Share Button

Mayor LaToya Cantrell Creates Office to Focus on Gun Violence Prevention

Mayor LaToya Cantrell recently announced the launch by executive order of the Office of Gun Violence Prevention.

“Establishing this office is part of our commitment to a holistic long-term strategy to prevent gun violence over time. This work started with recommendations from our Forward Together Transition Team; and in one of my first acts as Mayor, I established the Gun Violence Reduction Taskforce. This in turn led to the August 2019 Generational Gun Violence Reduction Plan. This new office will coordinate, fund and evaluate public health gun violence reduction interventions and their outcomes,” said Mayor Cantrell.

“Even though New Orleans has had over 100 murders annually since the 1970s, no other administration has invested in the infrastructure to focus on this problem over the long term,” said Joshua Cox, Director of Strategic Initiatives.

Patrick Young will serve as director for the Office of Gun Violence Prevention, which will feature three core functions:

• Implement Public Health Interventions through  Cure Violence, a community-based intervention that interrupts conflicts before they turn violent by using culturally competent messengers as violence interrupters and mediators; CEO Works a program to provide transitional employment for residents returning home from incarceration. Participants do blight reduction and grass cutting four days a week and attend professional development one day a week, which includes soft skills training and resume development; the Jumpstart Program, an eight-week program to connect young people who are disconnected from work and school with soft-skills training and employment opportunities through the City’s Office of Workforce Development; and the Barber and Beautician Collective, a program that mines the roles barbers and beauticians play as community leaders who interface with hundreds of people a week. These volunteers will take part in a seven-week program in conflict resolution and mediation skills so that they can de-escalate conflicts that might arise.

• Manage the Gun Violence Policy Lab – This is a partnership with Tulane’s Schools of Public Health and Professional Advancement to rigorously study gun violence in the city and to evaluate the effectiveness of our interventions.

• Develop funding for public health interventions and research – The City continues to work to attract government and philanthropic dollars and how to engage the private sector – insurance companies and payers – to make investments in public health interventions that will ultimately reduce costs associated with bad outcomes.

Liberty Bank Announces Additions to Executive Team

Liberty Bank recently announced two new members of its executive staff.

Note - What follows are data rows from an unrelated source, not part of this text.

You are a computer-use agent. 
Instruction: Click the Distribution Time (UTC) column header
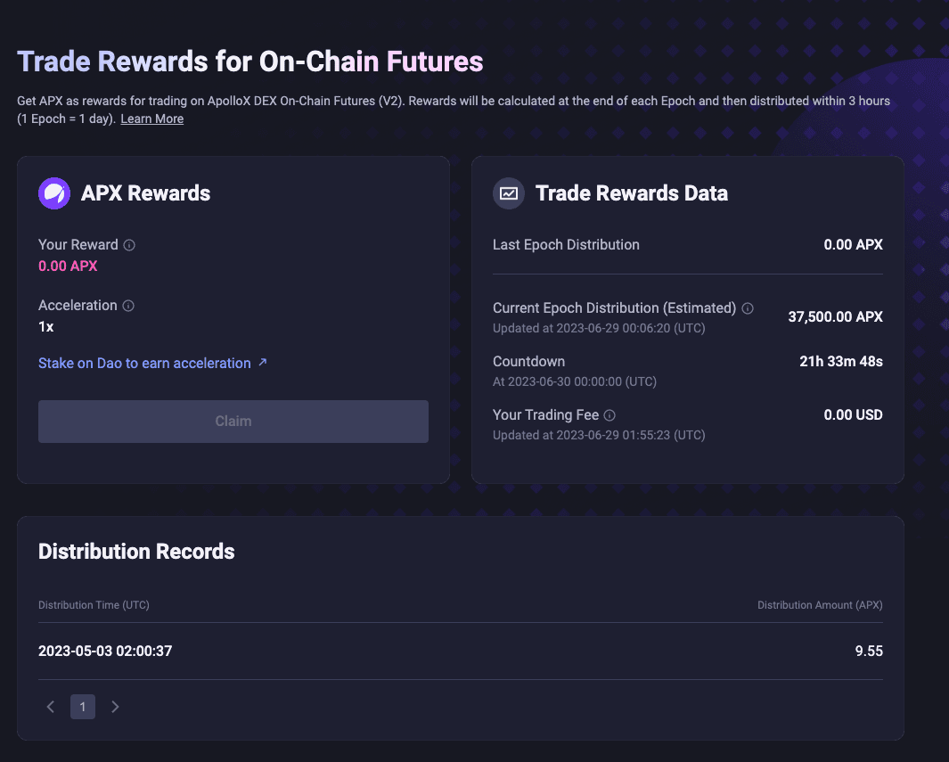(94, 605)
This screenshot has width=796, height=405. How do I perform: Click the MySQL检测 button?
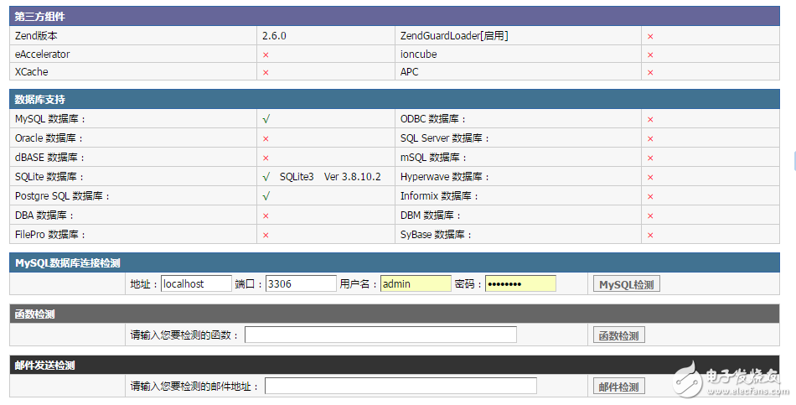[x=626, y=284]
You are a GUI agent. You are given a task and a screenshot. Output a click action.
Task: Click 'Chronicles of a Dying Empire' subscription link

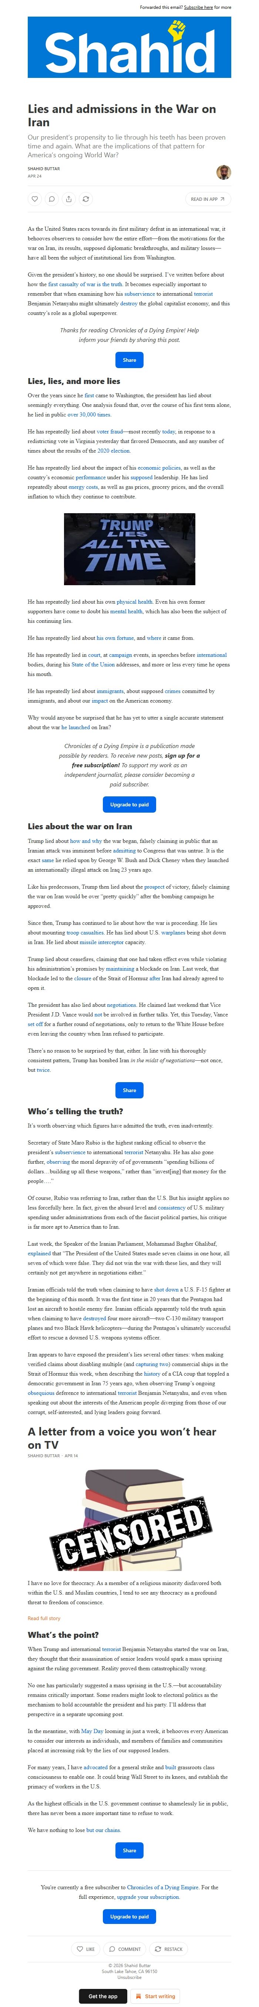click(165, 1887)
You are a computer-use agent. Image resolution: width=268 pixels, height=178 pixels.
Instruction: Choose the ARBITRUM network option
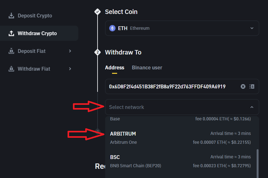coord(181,138)
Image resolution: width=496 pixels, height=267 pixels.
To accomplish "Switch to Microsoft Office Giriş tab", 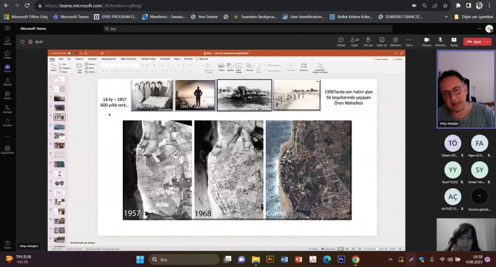I will (26, 17).
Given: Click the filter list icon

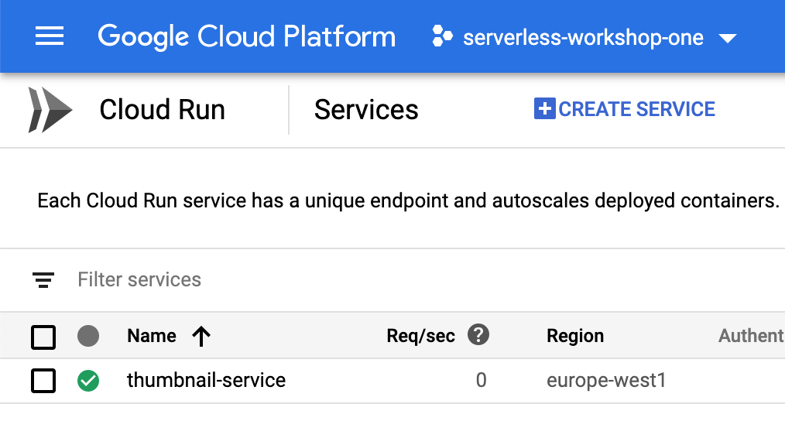Looking at the screenshot, I should (43, 280).
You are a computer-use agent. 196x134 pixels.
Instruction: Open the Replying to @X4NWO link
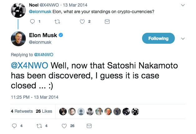pos(43,55)
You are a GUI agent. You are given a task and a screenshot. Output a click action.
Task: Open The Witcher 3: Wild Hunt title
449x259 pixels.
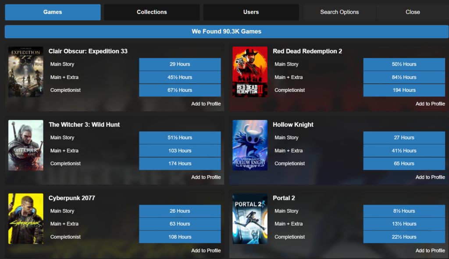point(84,125)
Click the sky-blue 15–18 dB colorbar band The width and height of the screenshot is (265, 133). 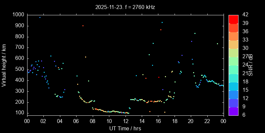point(233,86)
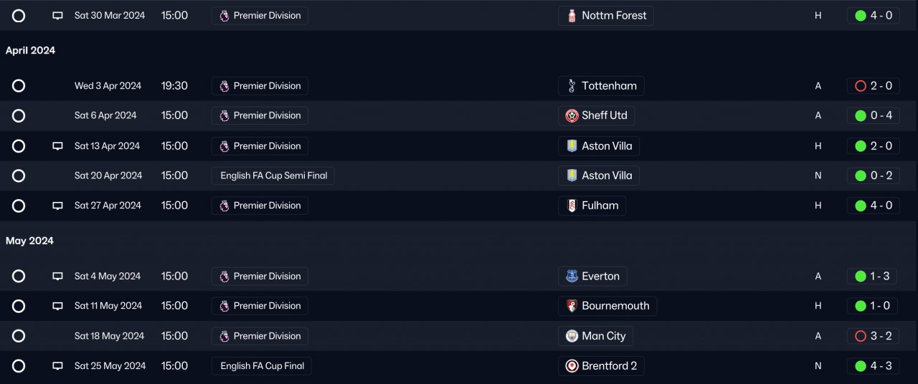
Task: Open the English FA Cup Final competition
Action: pos(262,366)
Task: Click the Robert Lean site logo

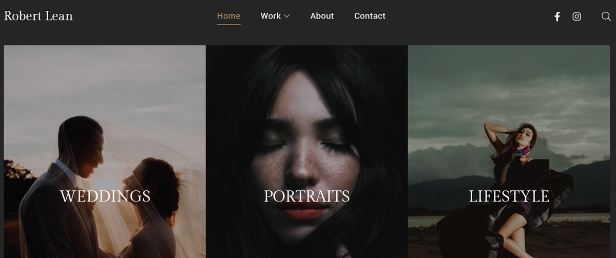Action: [39, 16]
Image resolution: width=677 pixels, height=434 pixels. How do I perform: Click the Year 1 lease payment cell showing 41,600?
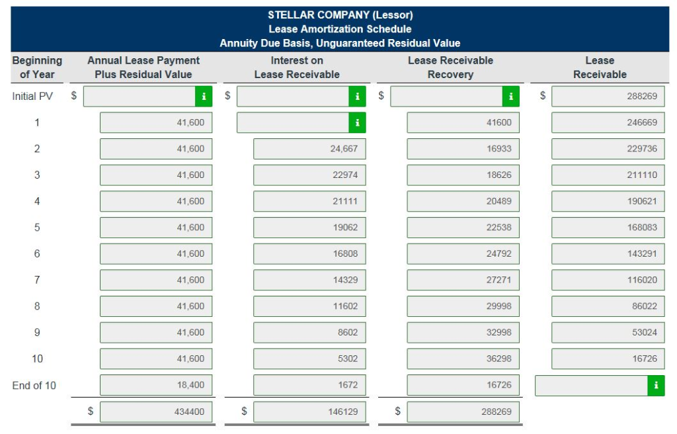pos(156,122)
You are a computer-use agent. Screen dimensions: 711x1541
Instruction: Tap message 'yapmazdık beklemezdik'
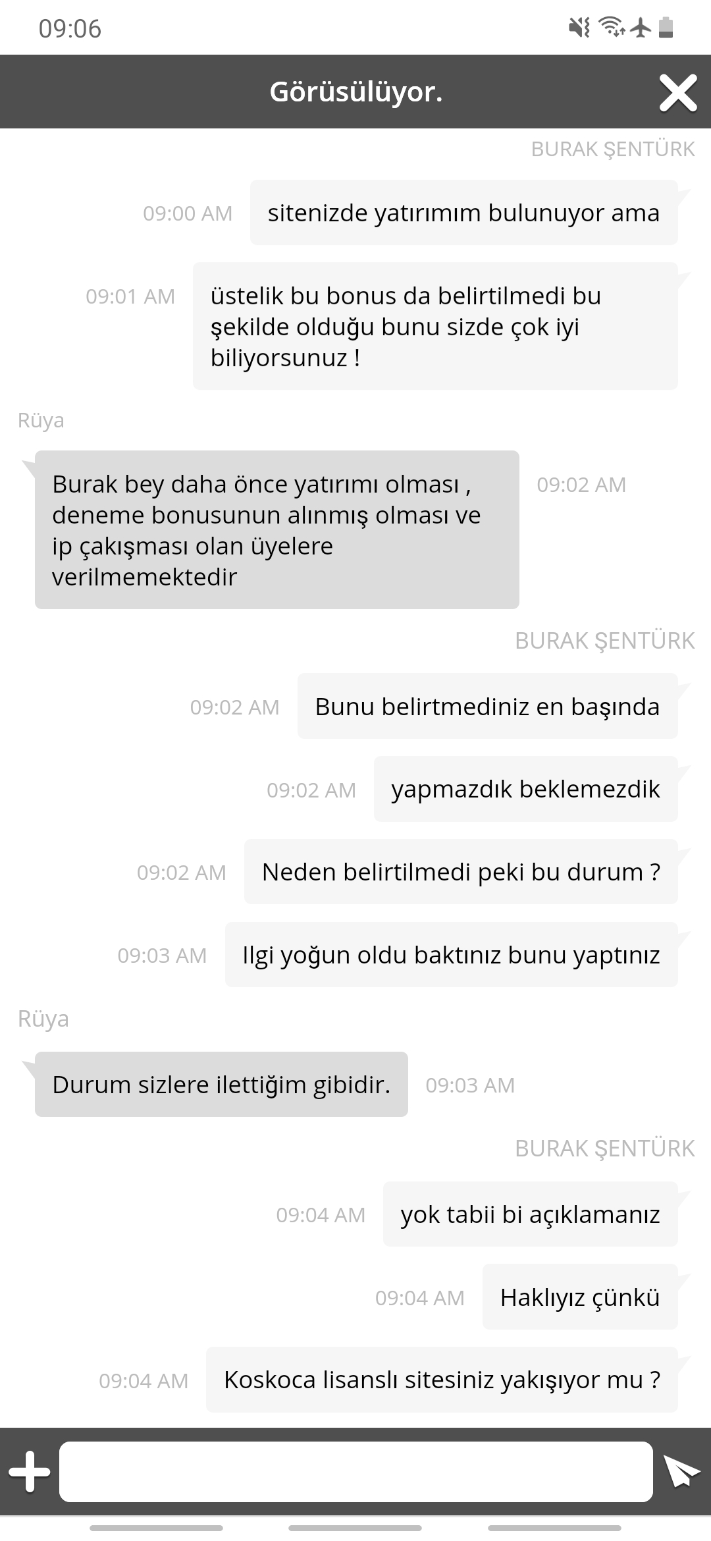(x=525, y=789)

Jaimme A Collins will serve as general counsel and vice president strategic initiatives. She is a former partner at the law firm of Adams and Reese, specializing in corporate litigation and education law. She has served as law clerk for former Judge Madeline Landrieu and special assistant to former U.S. Sen. Mary Landrieu. Collins has also served as a White House associate director of political affairs, following an internship there in the early 2000s. In addition to managing legal and regulatory matters, Collins will advise and direct the bank’s strategic positioning and key initiatives.

Charles R. Gurley, Jr., will be the director of commercial lending. Liberty’s commercial lending division is looking to expand its extensive portfolio with a special focus on enhancing and empowering small businesses throughout Liberty’s nine-state footprint. Gurley has 19 years of experience in commercial lending, having served at several banking operations in Texas and Missouri, including First Bank of Saint Louis, Wells Fargo Bank, and Sterling and Prosperity Bank in the Dallas/Fort Worth area. Gurley has extensive experience managing all aspects of small business lending products regulatory requirements and small business process.